**Recorded data**
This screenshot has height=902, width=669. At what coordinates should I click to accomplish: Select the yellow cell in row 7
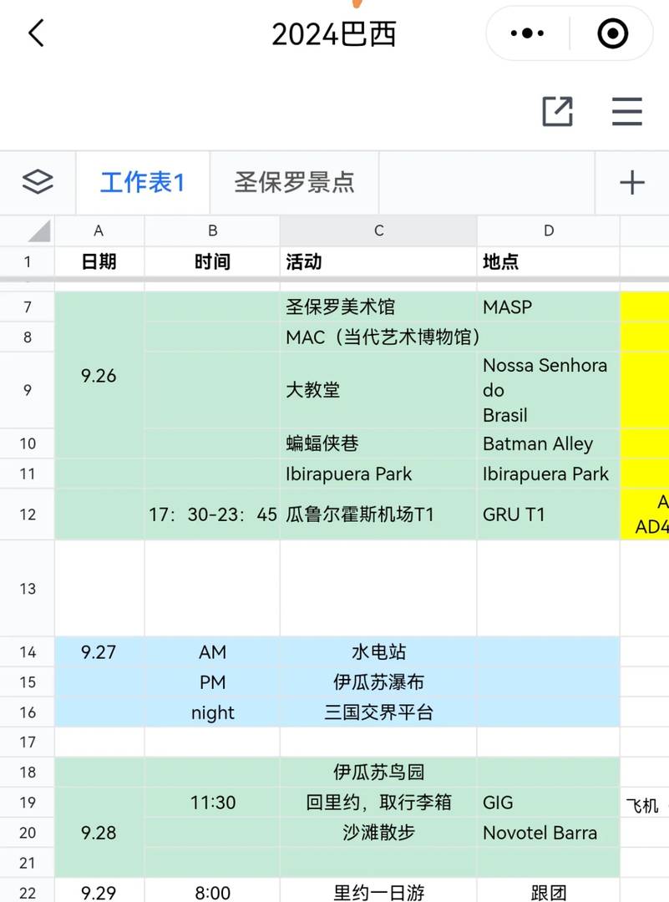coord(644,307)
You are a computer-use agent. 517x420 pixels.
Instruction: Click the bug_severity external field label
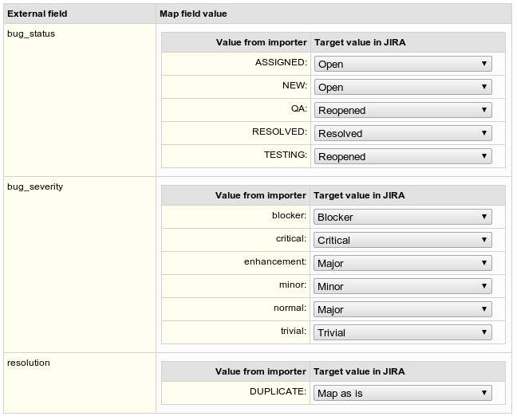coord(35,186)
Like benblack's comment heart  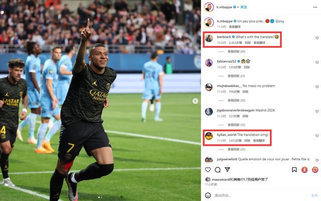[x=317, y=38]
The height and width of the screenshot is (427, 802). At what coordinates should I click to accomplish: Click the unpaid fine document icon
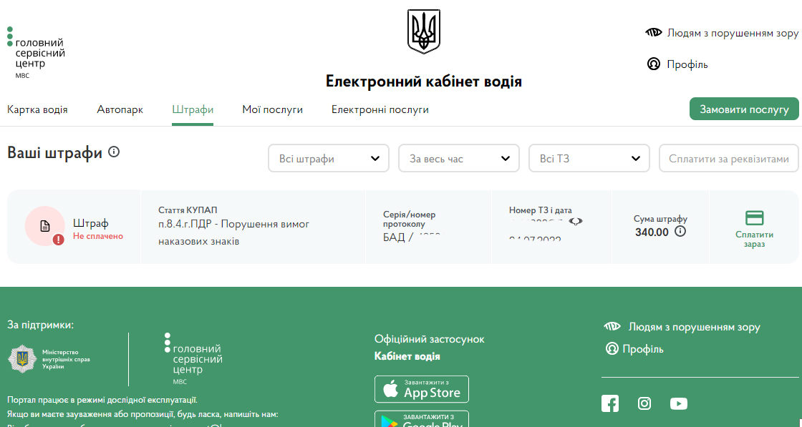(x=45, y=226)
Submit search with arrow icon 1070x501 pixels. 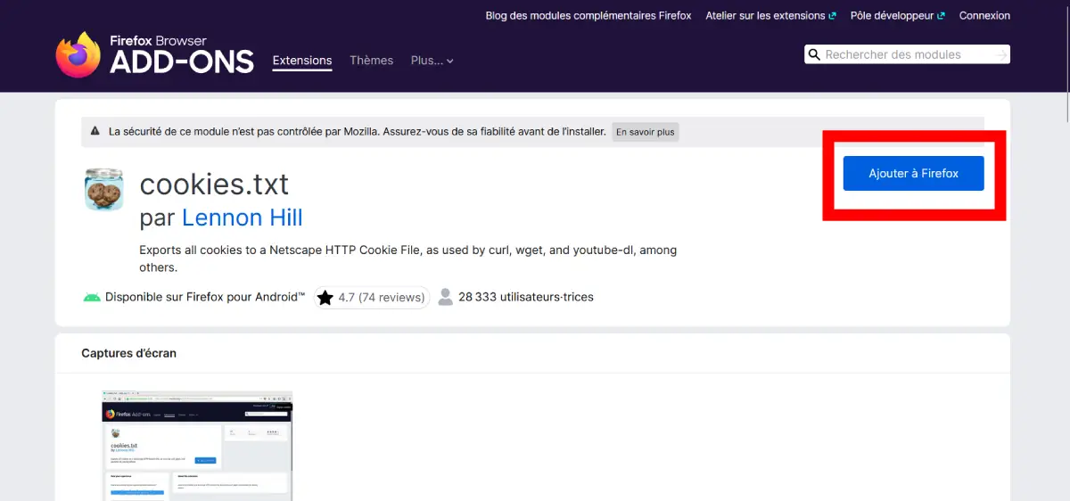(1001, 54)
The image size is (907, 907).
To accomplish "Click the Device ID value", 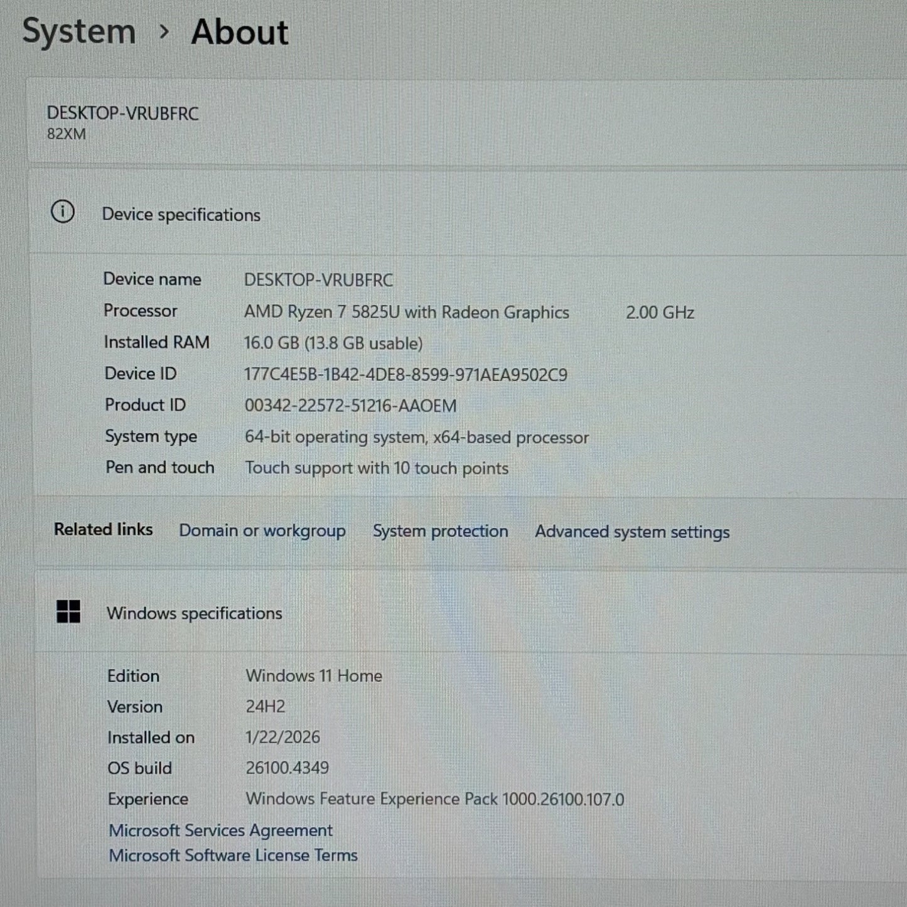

**WHAT IS BEING ASKED**
Give again, word for word, the line that contains "The image size is (907, 907)." and every line after it through the end of the entries; omit the pictures.

**ANSWER TO THIS PROBLEM**
The image size is (907, 907).
To accomplish "Click the Device ID value", 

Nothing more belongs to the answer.